PAGE EXTRACT.
=====

Jefferson borough’s Center Square in the middle of history
The grassy Center Square in Jefferson has been a gathering place for years. That monument in the background is a rare statue in York County devoted to those who served in World War I. A historical marker will be dedicated at 1 p.m. on Saturday, June 27. The Codorus Valley Area Historical Society is sponsoring the dedication that will observe this Civil War event, set for Center Square. Scott Mingus will be the guest speaker. Background posts: Washington Township, Jefferson Borough, Madison Avenue. How about an Obama Street in York County? and Abe Lincoln stopped at Hanover station:”We want to preserve history … so it doesn’t disappear’ and Abandoned Codorus railroad not just any abandoned railroad.
When a new Pennsylvania Historical and Museum Commission marker observing Confederate and Union troop movement through Jefferson is dedicated later this month, it will mark just one of many times the southwestern York County borough and its square have made history.
Squares, by definition, are places where townspeople gather and do good things or dumb things – or places where outside forces do things to a community.
But not all town squares are equal.
And Jefferson’s Center Square is more than equal, among many in York/Adams.

=====

INFORMATION SHOWN.
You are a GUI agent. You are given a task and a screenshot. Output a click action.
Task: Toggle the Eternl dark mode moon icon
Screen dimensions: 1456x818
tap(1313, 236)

=====

PROBLEM STATEMENT. Revise the Jefferson square article, beginning at the words "Squares, by definition, are" and ending after "to a community.", with "townspeople" changed to "residents". The lines play no part in this work.

SOLUTION FOR THIS EXERCISE.
Squares, by definition, are places where residents gather and do good things or dumb things – or places where outside forces do things to a community.